Organizations Not Taking Steps to Prevent Employee-Caused Security Incidents
While employee-related security risks are the top concern for security professionals, organizations are not taking the necessary steps to prevent negligent behavior, according to research from Experian and the Ponemon Institute.
The study, Managing Insider Risk Through Training & Culture, surveyed 600 technology leaders about negligent and malicious employee behaviors and found that more than half (55%) of companies have experienced a security incident due to employee behavior.

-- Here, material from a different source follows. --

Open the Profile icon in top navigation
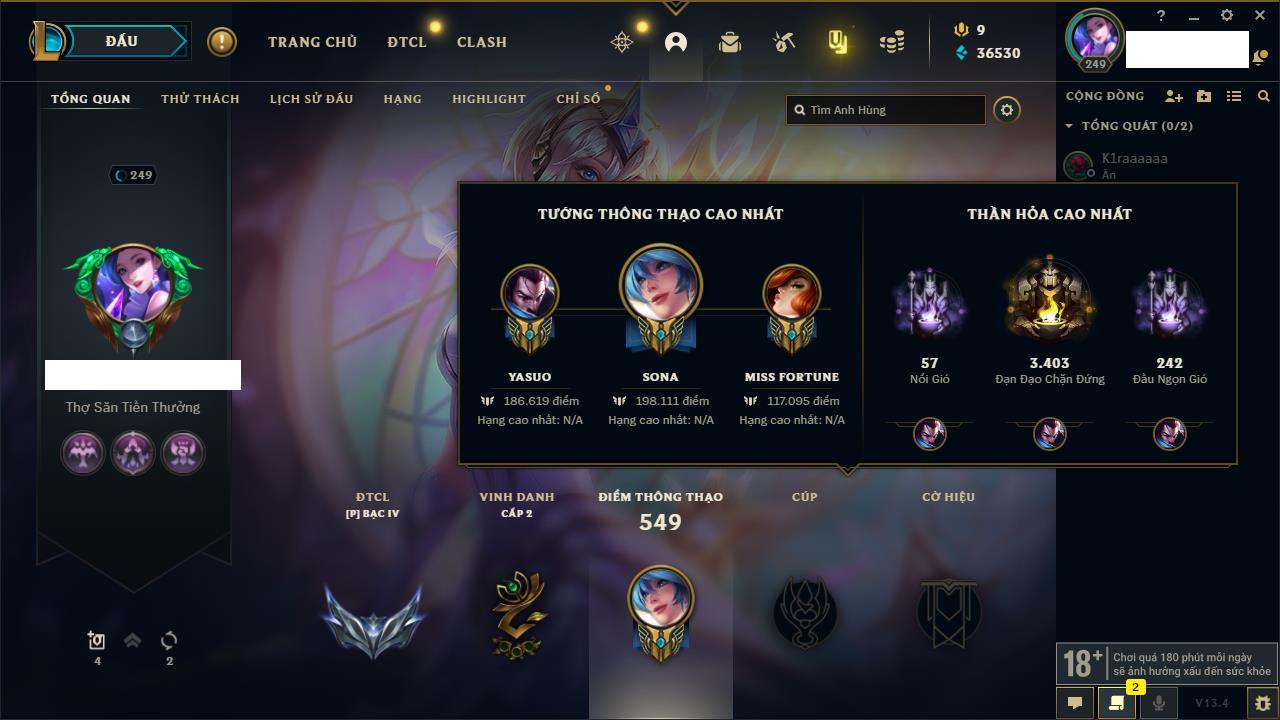(676, 42)
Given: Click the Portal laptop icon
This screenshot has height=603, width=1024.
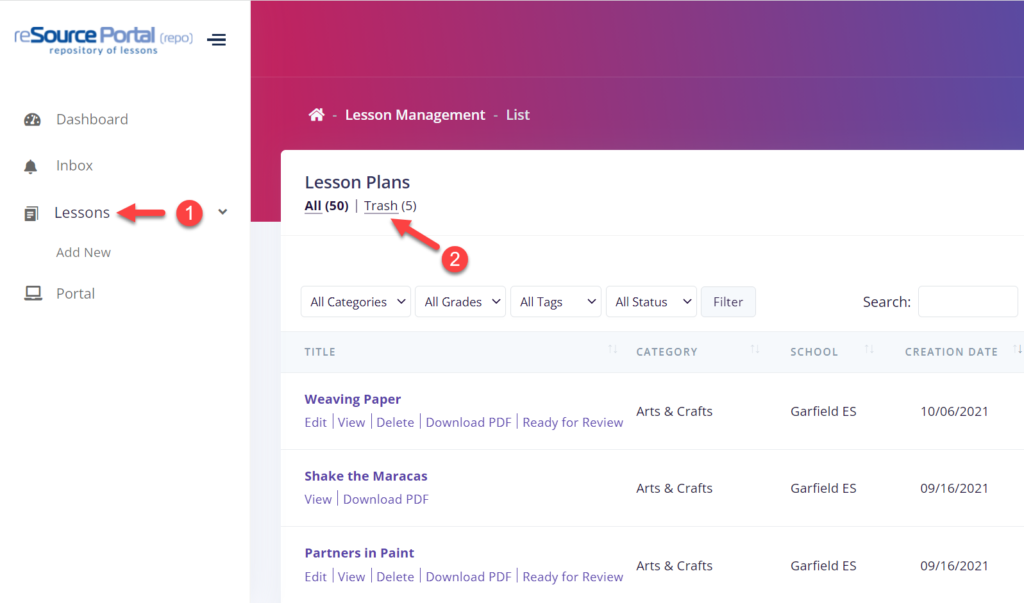Looking at the screenshot, I should pyautogui.click(x=32, y=294).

Companies are investing in employee training to teach them how to protect confidential information, but most of those surveyed (60%) still do not believe their employees know enough about their company’s security risks. This information is sadly not making it to C-suite executives though, as 35% of the respondents said senior management thinks employees are knowledgeable about data security risks.
“Among the many security issues facing companies today, the study emphasizes that the risk of a data breach caused by a simple employee mistake or act of negligence is driving many breaches. Unfortunately, companies continue to experience the consequences of employees either falling victim to cyberattacks or exposing information inadvertently,” said Michael Bruemmer, vice president, Experian Data Breach Resolution. “There are several steps that companies should take to better equip their employees with the tools they need to protect company data, including moving beyond simple employee education practices and shifting to a culture of security.”
Other key findings include:
- Only 46% of companies make employee training mandatory.
- After data breaches, most companies (60%) are not using the opportunity to retrain employees.
- Of the companies that do provide training, 43% offer only basic information. Less than half of all programs are covering these important programs: phishing and social engineering (49%), mobile device security (38%) and using cloud services safely (29%).
- Research has found that incentives can encourage more positive security behaviors. Unfortunately, only 33% of companies are offering incentives. Of those who provide incentives, 19% provide a financial reward and 29% mention the behavior in performance reviews.